* TASK DESCRIPTION:
Reproduce the data word for word, from the first line through the line that contains "point(470,260)", with both of those lines included.

(Item-finding data)
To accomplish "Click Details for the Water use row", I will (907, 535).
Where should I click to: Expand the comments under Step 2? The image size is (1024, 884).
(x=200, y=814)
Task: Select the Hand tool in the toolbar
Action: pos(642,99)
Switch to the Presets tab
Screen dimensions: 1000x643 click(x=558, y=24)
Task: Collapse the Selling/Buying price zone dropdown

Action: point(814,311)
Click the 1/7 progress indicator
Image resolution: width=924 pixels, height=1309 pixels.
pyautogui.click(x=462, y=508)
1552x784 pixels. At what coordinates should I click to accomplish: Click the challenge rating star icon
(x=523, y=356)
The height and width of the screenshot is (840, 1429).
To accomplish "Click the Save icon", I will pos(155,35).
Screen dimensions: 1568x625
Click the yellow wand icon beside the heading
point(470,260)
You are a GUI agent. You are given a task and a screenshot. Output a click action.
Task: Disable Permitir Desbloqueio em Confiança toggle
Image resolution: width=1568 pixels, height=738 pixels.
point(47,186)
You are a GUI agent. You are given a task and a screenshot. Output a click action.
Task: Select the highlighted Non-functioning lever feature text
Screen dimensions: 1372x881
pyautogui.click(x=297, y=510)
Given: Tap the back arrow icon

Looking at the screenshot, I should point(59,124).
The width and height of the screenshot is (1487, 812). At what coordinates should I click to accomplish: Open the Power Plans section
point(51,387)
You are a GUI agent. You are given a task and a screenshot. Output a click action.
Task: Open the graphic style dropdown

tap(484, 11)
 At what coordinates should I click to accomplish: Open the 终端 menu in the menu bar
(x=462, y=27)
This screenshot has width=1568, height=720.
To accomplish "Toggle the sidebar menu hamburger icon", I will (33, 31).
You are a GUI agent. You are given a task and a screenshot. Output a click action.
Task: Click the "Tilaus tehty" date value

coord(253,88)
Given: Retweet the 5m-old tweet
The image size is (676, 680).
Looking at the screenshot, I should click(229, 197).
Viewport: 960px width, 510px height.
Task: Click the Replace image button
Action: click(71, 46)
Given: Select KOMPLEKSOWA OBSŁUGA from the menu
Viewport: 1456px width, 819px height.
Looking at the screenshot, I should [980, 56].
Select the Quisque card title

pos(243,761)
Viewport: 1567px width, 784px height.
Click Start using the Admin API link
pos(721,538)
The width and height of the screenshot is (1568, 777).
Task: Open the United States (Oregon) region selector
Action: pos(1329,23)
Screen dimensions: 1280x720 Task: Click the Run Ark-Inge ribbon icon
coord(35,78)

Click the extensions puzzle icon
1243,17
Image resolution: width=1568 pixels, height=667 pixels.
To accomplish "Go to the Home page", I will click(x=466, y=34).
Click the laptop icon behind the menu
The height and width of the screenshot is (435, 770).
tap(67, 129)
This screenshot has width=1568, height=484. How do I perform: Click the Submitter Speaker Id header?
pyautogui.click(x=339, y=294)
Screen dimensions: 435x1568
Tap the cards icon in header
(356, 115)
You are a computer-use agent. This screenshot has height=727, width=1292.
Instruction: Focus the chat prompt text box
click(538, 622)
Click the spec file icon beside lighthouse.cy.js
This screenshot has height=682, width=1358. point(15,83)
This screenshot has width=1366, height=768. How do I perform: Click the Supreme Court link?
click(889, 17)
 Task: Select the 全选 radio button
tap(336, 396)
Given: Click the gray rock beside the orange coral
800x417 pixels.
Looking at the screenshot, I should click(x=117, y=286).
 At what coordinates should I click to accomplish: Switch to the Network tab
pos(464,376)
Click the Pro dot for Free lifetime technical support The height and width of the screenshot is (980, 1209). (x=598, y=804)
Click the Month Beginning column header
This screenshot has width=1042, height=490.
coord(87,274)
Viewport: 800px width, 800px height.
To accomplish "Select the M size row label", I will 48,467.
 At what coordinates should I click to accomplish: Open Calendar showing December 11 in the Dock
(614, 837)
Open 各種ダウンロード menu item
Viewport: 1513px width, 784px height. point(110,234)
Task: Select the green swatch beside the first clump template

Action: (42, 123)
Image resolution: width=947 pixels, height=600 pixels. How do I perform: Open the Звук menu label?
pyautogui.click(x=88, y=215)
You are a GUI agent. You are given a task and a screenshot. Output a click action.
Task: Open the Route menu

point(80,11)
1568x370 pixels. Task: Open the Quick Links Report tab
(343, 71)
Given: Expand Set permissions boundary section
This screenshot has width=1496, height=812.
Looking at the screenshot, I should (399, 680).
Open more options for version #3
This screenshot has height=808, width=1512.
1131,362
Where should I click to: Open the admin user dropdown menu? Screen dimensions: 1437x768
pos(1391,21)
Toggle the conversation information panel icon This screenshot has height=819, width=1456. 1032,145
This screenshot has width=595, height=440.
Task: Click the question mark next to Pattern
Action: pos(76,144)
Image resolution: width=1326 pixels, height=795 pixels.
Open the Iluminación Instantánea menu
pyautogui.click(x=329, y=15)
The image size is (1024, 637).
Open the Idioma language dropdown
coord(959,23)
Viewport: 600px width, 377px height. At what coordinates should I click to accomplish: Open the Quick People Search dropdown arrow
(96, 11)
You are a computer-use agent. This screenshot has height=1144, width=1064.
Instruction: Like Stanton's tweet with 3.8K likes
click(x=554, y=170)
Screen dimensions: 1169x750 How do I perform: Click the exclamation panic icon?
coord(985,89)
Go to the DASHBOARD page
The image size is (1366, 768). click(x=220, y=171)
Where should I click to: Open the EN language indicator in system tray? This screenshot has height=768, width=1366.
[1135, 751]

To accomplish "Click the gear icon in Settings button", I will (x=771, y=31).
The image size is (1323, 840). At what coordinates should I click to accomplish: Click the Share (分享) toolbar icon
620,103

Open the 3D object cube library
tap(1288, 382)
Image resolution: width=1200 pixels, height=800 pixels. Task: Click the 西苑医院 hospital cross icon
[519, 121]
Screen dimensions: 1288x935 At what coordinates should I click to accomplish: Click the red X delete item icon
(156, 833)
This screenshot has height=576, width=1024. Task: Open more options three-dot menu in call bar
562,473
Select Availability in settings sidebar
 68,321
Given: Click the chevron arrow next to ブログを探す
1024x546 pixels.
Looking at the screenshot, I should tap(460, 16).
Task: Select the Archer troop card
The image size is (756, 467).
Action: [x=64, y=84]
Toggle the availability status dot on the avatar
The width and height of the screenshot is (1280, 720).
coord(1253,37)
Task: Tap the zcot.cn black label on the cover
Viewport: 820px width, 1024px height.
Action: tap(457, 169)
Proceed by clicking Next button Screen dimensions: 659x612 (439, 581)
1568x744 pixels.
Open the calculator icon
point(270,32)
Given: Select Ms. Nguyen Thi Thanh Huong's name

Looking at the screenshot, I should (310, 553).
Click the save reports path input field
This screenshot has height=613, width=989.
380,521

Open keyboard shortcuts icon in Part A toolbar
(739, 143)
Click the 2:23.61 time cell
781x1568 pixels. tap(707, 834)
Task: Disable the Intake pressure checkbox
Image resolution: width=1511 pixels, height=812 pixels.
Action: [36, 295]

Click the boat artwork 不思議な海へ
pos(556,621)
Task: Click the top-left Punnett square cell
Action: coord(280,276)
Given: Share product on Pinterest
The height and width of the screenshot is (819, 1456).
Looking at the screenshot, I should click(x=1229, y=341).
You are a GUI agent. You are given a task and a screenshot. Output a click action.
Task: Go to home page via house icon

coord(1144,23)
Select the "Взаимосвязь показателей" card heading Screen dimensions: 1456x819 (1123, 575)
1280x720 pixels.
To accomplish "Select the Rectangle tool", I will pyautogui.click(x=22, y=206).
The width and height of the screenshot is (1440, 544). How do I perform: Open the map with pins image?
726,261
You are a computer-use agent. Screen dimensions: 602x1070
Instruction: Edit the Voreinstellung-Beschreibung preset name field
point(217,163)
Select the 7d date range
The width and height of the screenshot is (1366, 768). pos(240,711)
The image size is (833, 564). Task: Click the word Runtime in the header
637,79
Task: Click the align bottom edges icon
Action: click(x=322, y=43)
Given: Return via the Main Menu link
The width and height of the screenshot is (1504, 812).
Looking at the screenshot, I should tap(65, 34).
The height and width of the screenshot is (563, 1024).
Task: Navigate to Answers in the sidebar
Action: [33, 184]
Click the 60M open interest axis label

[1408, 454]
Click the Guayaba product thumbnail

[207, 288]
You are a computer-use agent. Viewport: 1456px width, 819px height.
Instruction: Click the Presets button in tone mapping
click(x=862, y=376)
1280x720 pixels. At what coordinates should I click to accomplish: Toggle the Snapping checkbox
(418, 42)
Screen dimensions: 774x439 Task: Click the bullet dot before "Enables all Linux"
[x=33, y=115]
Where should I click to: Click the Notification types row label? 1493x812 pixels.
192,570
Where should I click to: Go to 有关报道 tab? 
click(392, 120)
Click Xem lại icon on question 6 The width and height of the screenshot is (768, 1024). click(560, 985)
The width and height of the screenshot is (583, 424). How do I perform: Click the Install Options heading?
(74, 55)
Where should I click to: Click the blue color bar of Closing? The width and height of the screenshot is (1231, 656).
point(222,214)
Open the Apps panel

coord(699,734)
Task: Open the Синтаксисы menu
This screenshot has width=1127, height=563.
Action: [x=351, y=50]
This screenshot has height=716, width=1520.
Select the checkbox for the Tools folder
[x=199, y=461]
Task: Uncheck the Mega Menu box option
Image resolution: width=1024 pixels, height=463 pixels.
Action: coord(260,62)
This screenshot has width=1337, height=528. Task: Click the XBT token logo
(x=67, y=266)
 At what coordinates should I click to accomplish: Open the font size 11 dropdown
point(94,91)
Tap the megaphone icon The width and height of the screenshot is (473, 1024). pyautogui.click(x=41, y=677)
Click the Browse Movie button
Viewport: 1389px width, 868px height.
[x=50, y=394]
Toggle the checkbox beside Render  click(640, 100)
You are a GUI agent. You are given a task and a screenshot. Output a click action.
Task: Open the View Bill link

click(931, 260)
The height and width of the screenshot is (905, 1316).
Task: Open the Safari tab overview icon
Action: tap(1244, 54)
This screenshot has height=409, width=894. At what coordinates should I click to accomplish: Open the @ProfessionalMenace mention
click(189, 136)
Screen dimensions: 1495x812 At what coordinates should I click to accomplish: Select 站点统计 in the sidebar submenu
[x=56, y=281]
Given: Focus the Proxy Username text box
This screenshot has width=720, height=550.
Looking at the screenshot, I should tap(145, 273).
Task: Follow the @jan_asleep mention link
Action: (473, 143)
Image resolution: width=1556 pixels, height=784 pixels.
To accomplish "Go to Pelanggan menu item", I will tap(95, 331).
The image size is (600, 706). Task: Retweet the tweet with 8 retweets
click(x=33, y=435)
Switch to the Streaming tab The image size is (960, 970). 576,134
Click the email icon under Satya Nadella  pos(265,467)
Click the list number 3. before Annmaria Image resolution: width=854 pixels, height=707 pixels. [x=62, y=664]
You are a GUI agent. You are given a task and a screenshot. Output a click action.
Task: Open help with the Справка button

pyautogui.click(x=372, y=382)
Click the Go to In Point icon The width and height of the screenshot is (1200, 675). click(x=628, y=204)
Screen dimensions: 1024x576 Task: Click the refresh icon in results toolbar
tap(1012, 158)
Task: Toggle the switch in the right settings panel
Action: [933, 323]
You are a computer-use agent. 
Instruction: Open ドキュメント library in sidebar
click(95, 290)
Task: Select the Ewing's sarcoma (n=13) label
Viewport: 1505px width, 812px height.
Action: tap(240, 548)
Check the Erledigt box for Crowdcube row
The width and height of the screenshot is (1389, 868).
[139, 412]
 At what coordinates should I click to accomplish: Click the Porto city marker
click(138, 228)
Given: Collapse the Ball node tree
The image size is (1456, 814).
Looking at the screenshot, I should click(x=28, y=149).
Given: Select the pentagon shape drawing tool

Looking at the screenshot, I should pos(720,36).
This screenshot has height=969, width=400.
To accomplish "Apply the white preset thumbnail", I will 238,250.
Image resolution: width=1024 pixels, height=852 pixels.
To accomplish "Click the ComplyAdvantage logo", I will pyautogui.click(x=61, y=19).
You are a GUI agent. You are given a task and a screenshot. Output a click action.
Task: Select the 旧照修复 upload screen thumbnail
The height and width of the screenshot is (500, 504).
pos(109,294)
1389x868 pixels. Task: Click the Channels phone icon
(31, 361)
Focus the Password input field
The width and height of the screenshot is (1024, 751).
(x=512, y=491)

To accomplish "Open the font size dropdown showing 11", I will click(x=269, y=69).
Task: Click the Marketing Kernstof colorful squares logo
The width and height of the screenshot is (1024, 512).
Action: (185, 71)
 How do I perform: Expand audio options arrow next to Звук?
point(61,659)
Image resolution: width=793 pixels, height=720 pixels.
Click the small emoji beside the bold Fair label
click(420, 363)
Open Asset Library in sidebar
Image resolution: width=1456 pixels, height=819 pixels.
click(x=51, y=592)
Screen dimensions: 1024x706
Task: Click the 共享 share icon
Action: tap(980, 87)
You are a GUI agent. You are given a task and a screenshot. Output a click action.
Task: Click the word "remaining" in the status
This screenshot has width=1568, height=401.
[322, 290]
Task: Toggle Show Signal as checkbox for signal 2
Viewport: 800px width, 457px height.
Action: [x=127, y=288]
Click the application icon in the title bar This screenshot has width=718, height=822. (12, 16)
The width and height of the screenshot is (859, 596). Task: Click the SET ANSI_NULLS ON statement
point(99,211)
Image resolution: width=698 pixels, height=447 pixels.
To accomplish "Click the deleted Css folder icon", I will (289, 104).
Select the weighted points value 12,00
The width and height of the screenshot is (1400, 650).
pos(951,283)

* FULL OUTPUT:
To accomplish "Click Details for the Water use row", I will (907, 535).
Where should I click to: Expand the comments under Step 2? The image size is (1024, 884).
(x=200, y=814)
Task: Select the Hand tool in the toolbar
Action: pos(642,99)
Switch to the Presets tab
Screen dimensions: 1000x643 click(x=558, y=24)
Task: Collapse the Selling/Buying price zone dropdown

Action: point(814,311)
Click the 1/7 progress indicator
Image resolution: width=924 pixels, height=1309 pixels.
pyautogui.click(x=462, y=508)
1552x784 pixels. At what coordinates should I click to accomplish: Click the challenge rating star icon
(x=523, y=356)
The height and width of the screenshot is (840, 1429).
To accomplish "Click the Save icon", I will pos(155,35).
Screen dimensions: 1568x625
Click the yellow wand icon beside the heading
point(470,260)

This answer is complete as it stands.